Arriva con qualche minuto di ritardo. Indossa una sciarpa turchese. Ha baffetti cortissimi, appena accennati, e chiari, che si confondono con la carnagione. Si scuote spesso i capelli imbiancati e, soprattutto, sorride spesso, a volte ride addirittura mentre, per rispondere alle domande dei giornalisti, si rivolge alla giovane interprete che gli siede accanto. Può sembrare bizzarro, ma in realtà Ryuichi Sakamoto è meno ascetico di quanto mi aspettassi, anzi è molto umano, anche nella ricerca delle risposte più diplomatiche affinché esprimano un giudizio sufficienemente asettico.

Dice di non sentirsi un pianista, anche se porta in giro un tour per piano solo e la Decca vende da oggi un disco che, appunto, si intitola Playing the piano.

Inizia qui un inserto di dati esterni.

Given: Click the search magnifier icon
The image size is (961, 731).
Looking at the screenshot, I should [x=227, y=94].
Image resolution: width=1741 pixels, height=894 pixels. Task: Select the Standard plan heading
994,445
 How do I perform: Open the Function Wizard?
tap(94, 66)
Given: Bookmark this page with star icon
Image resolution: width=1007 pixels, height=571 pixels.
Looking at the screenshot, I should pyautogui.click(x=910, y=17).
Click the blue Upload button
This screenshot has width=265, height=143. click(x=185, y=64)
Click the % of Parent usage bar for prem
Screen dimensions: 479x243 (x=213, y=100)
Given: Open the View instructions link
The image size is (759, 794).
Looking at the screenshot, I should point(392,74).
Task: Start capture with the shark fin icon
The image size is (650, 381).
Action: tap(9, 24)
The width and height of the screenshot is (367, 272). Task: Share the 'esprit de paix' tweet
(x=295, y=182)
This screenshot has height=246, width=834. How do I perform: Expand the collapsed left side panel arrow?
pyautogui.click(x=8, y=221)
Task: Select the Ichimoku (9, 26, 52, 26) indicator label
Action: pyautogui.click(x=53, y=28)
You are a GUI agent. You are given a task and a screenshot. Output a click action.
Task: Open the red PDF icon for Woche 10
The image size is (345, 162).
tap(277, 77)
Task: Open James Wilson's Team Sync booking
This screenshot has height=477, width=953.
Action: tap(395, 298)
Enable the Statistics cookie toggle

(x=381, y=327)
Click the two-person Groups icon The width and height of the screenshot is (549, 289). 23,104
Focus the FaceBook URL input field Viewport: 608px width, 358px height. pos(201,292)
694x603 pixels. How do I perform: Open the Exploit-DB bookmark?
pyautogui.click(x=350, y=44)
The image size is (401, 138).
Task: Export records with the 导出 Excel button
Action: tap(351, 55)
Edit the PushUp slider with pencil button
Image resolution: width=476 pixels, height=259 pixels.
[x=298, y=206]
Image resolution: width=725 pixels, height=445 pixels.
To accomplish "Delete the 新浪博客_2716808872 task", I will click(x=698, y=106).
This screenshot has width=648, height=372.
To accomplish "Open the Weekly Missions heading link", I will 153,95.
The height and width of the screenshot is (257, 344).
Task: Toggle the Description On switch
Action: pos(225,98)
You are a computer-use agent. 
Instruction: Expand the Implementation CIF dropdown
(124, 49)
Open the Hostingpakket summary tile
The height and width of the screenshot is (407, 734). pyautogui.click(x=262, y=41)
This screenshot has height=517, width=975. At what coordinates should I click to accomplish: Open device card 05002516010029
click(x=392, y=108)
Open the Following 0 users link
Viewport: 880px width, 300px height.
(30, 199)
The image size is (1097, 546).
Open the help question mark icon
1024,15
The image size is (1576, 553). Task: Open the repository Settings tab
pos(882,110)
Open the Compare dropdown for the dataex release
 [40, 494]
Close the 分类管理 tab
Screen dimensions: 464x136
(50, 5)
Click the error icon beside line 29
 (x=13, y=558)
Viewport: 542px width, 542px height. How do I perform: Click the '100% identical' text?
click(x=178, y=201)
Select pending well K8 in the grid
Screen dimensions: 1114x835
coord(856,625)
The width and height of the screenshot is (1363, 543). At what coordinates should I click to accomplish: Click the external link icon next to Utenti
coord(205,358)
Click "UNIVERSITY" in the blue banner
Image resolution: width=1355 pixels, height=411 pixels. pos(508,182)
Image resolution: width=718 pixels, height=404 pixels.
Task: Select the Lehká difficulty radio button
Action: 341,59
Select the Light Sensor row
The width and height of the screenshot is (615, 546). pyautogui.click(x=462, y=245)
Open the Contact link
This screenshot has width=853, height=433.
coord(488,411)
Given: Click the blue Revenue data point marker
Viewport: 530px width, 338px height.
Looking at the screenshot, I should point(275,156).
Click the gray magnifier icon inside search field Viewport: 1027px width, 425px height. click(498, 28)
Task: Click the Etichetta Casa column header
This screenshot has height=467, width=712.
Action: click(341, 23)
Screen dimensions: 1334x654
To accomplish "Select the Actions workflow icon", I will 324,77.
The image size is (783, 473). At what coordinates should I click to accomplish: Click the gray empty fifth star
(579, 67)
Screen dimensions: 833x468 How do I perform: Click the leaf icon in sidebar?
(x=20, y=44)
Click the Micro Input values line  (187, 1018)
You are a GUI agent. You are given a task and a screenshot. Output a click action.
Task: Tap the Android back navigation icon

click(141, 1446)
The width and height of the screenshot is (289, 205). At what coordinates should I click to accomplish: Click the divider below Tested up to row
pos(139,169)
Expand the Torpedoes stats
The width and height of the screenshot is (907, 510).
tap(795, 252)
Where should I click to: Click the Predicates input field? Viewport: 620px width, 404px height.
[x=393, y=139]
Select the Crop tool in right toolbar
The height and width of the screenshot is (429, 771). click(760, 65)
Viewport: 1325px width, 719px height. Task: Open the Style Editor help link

Ed è bellissimo.
Dice di non sentirsi un compositore di musiche da film, perché la sua musica è sempre andata oltre i fotogrammi che avrebbe dovuto commentare.
Dice di essere preoccupato da Internet, perché mette tutto, troppo, gratuitamente a disposizione.

Dice che un brano musicale è una forma di espressione troppo complessa perchè sia rappresentata da un solo strumento e per questo in concerto sovrappone il suono live a quello di un pianoforte registrato al computer.
Gli dico: "Come Bill Evans nel '63".
Dice: "Sì, come in Conversation with myself".
Gli dico: "E' il mio disco preferito, un capolavoro".
Mi strizza l'occhio e mi tende la mano. Una mano scura.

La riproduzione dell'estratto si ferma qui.